“Arcadia” is prefecture on the Peloponnesian peninsula in Greece. “Arcadia” has connoted the picture of a pastoral paradise since at least Roman times. “Arcadia” was the name given to Atlantic North America by Giovanni da Verrazanno, which by the 17th century had lost an ‘r’ and become “Acadia” and was applied to French colonies of maritime Canada. Arcadia is a play by Tom Stoppard, written in 1993 and revived last year.
In Stoppard’s play the landscape of Sidley Park, a country estate in Derbyshire, is a topic of conversation and its re-design in the early 19th century is an important element in the plot and also a symbolic dimension for the play’s discussion of reason and emotion, and the relationship between time and history. The action of the play is split in alternating scenes between 1809 and 1989. In 1809 landscape architect Richard Noakes attempts to convince Lady Croom to abandon the order of Classicism for the pastoral disorder of Romanticism. Lord Byron, who would eventually be regarded as a major Romantic poet, is a guest at the estate, there to visit his school chum Septimus Hodge, who is the tutor to Lady Croom’s brilliant daughter, Thomasina Coverly.

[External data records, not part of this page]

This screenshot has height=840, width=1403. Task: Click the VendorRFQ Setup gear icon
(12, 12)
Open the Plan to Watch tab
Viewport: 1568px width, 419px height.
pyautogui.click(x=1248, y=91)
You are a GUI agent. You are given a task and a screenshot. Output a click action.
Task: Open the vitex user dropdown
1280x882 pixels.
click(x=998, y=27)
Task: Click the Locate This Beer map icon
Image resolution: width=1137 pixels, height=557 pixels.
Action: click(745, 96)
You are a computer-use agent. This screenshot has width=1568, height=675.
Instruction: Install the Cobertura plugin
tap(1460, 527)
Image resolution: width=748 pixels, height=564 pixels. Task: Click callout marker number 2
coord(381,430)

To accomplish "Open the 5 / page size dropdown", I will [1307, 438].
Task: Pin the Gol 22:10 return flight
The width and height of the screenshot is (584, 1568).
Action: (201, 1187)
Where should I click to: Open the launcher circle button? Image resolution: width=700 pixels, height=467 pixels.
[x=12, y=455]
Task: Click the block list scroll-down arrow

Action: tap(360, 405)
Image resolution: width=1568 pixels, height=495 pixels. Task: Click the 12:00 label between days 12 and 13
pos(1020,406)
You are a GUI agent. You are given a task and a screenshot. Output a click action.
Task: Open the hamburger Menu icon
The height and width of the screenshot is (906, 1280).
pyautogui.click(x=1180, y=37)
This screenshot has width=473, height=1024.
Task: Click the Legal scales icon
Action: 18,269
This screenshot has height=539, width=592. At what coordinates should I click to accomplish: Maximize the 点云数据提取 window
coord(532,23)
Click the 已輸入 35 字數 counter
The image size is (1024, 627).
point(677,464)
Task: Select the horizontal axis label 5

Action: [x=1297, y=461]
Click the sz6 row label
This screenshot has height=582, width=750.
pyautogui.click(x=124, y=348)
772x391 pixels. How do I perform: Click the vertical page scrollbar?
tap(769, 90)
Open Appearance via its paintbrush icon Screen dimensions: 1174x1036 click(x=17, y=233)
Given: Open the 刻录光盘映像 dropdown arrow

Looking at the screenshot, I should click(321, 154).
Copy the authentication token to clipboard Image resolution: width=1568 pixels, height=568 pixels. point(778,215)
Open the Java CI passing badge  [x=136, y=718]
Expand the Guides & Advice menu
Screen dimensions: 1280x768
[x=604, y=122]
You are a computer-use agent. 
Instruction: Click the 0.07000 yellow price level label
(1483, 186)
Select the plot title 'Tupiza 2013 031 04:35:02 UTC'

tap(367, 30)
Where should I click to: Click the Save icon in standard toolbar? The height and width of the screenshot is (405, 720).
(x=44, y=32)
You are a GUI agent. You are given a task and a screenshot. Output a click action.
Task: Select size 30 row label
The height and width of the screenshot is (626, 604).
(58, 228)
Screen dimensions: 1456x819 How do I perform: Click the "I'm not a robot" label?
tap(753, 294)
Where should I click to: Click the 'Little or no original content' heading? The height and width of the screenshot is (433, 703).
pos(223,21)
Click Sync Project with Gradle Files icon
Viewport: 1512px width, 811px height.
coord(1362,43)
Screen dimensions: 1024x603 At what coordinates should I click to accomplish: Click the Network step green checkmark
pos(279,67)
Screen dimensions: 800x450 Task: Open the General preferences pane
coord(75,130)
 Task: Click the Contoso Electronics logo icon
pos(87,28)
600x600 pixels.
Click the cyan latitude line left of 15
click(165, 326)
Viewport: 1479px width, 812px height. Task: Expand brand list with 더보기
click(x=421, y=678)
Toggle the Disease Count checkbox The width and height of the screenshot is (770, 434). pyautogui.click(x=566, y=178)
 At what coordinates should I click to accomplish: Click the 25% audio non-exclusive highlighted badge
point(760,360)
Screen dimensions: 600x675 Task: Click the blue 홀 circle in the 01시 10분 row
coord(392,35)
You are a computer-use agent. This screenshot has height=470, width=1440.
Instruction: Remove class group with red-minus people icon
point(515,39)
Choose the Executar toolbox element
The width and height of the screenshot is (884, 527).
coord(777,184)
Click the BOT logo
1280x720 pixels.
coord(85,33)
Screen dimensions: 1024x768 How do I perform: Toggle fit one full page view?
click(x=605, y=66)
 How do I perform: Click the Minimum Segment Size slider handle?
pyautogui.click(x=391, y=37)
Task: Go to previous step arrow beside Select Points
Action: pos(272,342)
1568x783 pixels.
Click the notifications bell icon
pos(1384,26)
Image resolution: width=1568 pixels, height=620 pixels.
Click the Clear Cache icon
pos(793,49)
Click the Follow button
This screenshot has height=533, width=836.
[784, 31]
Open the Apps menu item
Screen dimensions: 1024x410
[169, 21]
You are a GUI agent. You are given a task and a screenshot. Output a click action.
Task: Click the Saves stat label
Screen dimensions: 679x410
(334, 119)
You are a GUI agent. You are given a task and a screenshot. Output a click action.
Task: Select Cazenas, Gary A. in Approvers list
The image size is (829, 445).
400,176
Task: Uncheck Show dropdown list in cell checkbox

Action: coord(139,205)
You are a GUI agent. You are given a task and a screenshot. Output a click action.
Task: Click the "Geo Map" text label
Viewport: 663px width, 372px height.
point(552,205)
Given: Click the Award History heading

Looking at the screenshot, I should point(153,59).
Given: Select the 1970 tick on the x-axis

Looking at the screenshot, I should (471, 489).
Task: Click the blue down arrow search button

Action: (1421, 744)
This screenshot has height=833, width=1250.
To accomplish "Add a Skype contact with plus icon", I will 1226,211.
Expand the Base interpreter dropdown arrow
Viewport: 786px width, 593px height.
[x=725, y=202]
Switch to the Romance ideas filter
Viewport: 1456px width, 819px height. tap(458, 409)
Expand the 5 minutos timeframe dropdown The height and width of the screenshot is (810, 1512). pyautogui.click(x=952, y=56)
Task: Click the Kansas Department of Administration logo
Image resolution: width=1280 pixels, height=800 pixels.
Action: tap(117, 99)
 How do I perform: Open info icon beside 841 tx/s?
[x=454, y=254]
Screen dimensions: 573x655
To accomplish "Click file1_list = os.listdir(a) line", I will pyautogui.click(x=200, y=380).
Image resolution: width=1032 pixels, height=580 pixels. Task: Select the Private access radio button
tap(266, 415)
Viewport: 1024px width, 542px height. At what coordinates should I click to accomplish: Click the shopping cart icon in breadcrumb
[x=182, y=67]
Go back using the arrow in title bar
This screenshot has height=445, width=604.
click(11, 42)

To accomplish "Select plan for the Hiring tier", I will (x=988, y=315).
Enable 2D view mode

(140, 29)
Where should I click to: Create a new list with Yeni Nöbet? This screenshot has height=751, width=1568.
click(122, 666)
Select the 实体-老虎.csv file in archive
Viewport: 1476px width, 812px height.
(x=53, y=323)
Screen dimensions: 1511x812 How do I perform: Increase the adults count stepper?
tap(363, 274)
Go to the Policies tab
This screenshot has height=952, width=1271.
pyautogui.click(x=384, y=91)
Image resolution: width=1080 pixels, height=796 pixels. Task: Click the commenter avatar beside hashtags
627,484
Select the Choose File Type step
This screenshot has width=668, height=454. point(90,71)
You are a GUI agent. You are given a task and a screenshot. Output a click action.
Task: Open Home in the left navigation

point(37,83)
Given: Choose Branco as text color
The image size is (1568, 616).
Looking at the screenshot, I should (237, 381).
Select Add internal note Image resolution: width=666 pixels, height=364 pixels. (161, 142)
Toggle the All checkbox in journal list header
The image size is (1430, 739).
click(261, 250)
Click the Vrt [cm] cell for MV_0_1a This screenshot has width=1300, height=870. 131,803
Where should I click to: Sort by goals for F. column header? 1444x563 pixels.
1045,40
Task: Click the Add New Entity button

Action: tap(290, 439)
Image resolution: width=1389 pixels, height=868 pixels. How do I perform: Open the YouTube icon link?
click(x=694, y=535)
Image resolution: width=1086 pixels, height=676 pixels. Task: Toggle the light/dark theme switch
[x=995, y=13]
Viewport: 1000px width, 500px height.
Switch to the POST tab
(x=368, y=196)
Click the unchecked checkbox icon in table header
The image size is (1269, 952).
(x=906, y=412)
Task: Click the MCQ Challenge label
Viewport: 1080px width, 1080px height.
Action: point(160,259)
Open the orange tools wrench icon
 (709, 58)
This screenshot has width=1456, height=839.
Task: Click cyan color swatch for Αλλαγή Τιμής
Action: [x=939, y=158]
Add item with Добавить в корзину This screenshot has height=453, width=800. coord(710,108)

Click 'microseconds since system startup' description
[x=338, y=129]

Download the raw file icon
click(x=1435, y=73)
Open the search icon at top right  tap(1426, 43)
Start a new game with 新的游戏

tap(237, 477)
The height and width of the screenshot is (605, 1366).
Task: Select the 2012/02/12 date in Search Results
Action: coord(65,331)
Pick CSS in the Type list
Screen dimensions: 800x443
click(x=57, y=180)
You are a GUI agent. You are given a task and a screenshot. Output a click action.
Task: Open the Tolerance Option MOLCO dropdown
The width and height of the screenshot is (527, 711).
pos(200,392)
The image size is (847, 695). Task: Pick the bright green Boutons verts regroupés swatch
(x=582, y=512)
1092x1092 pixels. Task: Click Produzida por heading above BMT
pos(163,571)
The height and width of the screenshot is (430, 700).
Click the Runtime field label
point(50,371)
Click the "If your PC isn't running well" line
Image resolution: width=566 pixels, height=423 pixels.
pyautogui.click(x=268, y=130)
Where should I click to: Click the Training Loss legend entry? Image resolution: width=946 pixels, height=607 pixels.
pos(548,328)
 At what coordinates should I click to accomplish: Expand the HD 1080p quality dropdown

In 1989 landscape historian Hannah Jarvis attempts to uncover the identity of the “hermit of Sidley Park,” who dwelt in a picturesque feature that was part of Noakes’ new design. Bernard Nightingale is a scholar looking to uncover the truth about a veiled period of Byron’s life. Much has changed in the intervening 180 years and yet many things are the same. Noakes landscape design is still there and so are the Coverlys. The mathematical genius of Thomasina Coverly—she is in the process of explaining chaos dynamics to her tutor when she dies at age 17—is inherited and passed down to Valentine Coverly, a mathematical biologist. Gus and Augustus Coverly are played by the same actor in the play, which dramatizes the continuity created by one family living in the same place for over two centuries.
It is telling that Thomasina is the one member of the Coverly family who approves of Noakes ideas for the landscape. She is the embodiment of progress, understanding concepts of physics decades before they were explicated and making lateral connections effortlessly between academic fields. Her understanding the inevitability of change through time, for all thing to decay and pass away, leads her to reject the geometric Classicism of Sidley Park’s Georgian landscape and Newtonian physics, neither of which acknowledges the arrow of time and its consequences. Stoppard is asking us to pay attention to what changes and what stays the same through time. Individual characters in the play die, but their essence lives on either genealogically in the case of the Coverly clan, or dynamically as the characters of 1989 act out human struggles that parallel those of the characters in 1809. Hodge is in hot water with poet Ezra Chater for writing a scathing review of his latest poem. Nightingale is on Jarvis’s bad side for penning a similarly negative review of her last book. But while Chater challenges Hodge to a duel, Jarvis actually agrees to cooperate with Nightingale (to a degree) in their overlapping scholarly pursuits.
The hermitage of Sidley Park, which comes under the general description of “a folly” in the picturesque landscape designs of the early 19th century, was meant to be a fake, like all the false Roman ruins that littered these Romantic works. One of the most affecting notes of the play is that Hodge, the resolute Classicist by training and Romantic by inclination and association, ends his life as a real hermit in the hermitage, vainly trying to apply the rules of Classical mathematics to the completion of the unfinished chaos equations left behind by Thomasina Coverly.